Oil prices are attempting to extend the ongoing relief rally this week after closing over 4% higher last week. On Thursday, the prices extended gains for the fourth consecutive day amid tighter supplies of U.S. crude and heating oil.
The rise in oil prices comes after the new government data showed a bigger-than-expected decline in U.S. crude inventories to 5.89 million barrels for the week that ended on December 16. Furthermore, inventories of distillate stocks including jet fuel and heating oil also tightened, also contrary to analysts’ expectations.
The stockpile drop follows recent weather forecasts indicating that a severe storm is expected to hit the United States. The weather reports predict sub-zero winds in Texas as well as record-low forecasts for Florida and eastern states.
Demand for jet fuel is also expected to increase amid a travel boom ahead of the holiday season. However, transport fuel consumption could retreat if the storm weighs on travel demand.
China Dismisses Oil Price Cap
Elsewhere, independent oil refiners in China are generating increased profits from processing low-cost Russian oil as the West’s sanctions targeting Moscow give them leverage to negotiate for significant price discounts, according to industry insiders.
G7 member nations imposed a ceiling price of $60 a barrel for Russian oil as of December 5, while the European Union (EU) introduced a ban on Russia’s seaborn imports to restrict Moscow’s war funding efforts in Ukraine. As a result, Russia is redirecting its crude from the West to Asia at cheaper prices.
China continues to purchase Eastern Siberia Pacific Ocean (ESPO) crude above the price ceiling as the country’s independent refiners prefer shorter shipping distances and low-sulfur quality, according to traders.
Meanwhile, India is getting Russian Urals crude at steeper discounts of below $60 per barrel. Commodity trading activity suggests there is no proper replacement for similar quality oil to Russian ESPO crude at more affordable prices.
EU energy ministers came to an agreement on Monday to cap natural gas prices at €180 per megawatt hour, though the European Commission (EU) warned that the cap could be revoked if “risks outweigh the benefits.” The price ceiling came just a couple of weeks after oil prices were capped at $60 per barrel.

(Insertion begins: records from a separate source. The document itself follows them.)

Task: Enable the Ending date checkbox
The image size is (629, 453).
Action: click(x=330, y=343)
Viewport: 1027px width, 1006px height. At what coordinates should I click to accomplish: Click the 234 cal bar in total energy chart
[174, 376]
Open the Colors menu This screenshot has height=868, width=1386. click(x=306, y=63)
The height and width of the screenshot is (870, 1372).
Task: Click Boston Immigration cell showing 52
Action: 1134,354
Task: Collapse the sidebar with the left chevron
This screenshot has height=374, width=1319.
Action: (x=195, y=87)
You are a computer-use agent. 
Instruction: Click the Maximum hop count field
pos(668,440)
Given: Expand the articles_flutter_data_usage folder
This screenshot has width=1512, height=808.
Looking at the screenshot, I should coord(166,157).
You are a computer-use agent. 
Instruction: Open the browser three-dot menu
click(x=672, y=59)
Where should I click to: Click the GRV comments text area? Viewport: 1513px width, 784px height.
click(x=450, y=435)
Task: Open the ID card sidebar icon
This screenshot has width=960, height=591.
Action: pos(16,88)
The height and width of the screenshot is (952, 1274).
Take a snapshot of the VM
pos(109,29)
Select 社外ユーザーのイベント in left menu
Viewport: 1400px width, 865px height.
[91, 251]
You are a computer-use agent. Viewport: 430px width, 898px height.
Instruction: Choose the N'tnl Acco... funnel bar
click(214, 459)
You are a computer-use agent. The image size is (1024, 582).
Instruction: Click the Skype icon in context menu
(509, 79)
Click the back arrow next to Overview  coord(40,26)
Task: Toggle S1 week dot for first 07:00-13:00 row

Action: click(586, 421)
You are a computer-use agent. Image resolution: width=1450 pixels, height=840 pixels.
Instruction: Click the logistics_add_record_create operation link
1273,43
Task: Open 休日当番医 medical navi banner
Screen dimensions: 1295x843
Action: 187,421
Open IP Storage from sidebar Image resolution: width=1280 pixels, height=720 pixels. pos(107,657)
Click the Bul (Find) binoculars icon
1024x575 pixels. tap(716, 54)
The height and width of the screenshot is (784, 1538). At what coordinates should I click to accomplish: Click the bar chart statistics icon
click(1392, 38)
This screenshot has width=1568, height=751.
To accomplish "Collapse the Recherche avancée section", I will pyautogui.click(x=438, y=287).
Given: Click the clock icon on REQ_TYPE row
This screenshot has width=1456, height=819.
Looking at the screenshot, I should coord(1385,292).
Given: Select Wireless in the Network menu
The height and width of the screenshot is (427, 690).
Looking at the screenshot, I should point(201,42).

Can This Oil Rally Sustain?
Commodity bulls are now hoping that the ongoing move higher in oil prices could sustain into 2023 amid falling supply and expectations that the winter in the U.S. and Europe will get more severe. Earlier this week, S&P Vice Chairman Dan Yergin said he anticipates oil prices to jump to $90 per barrel in 2023.
Yergin believes that prices could even hit a whopping $121 a barrel when China fully reopens from Covid lockdowns, though there are still major uncertainties surrounding the oil market, he added. These uncertainties include the U.S. central bank’s decisions, China demand, and Russia’s reaction to the imposed price caps.
“Our base case for 2023 is $90 for Brent but you have to look at other cases. If China gets over Covid ... then you add a lot of demand to the market,” Yergin said.
The reopening in China could provide a “big boost” to oil prices and drive them to $121 per barrel, helped by underinvestment in oil and gas, he added. Then again, factors such as the likelihood of an economic recession could push the prices down to $70 per barrel.
According to S&P’s latest forecast, oil demand in China could hit 15.7 million barrels per day next year, which would represent an increase of 700,000 barrels compared to 2022.
On a similar note, Eric Nuttall, partner, and senior portfolio manager at the alternative investment firm Ninepoint Partners said he expects oil prices to hit $100 a barrel in 2023.
The forecast comes as multiple headwinds that have contributed to a decline in oil prices this year such as China’s stringent zero-Covid policy and coordinated Strategic Petroleum Reserve (SPR) releases are expected to stop next year.
This, along with Western sanctions on Russia’s oil and gas, is likely to raise oil prices, Nuttall noted. He also thinks the energy market will continue to outperform other sectors due to strong demand.
Bank of American analysts provided a similar outlook last week, estimating that oil prices could surge beyond $90 per barrel, boosted by a looser monetary policy by the Federal Reserve and China’s economic reopening.
“Our oil demand and price projections for 2023 rely heavily on robust China and India demand growth, so any Asia reopening delays could affect our expected price trajectory,” analysts wrote.
Summary
It is looking increasingly likely that commodity analysts and investors agree that there is a structural supply side underinvestment, which could help drive oil prices higher in 2023. Tight supply, as well as potential China reopening, are poised to maintain oil’s status as an attractive alternative investment. Oil prices have traded higher in the last 10 days with crude oil prices trading over 12% higher relative to the 2022 low set earlier this month.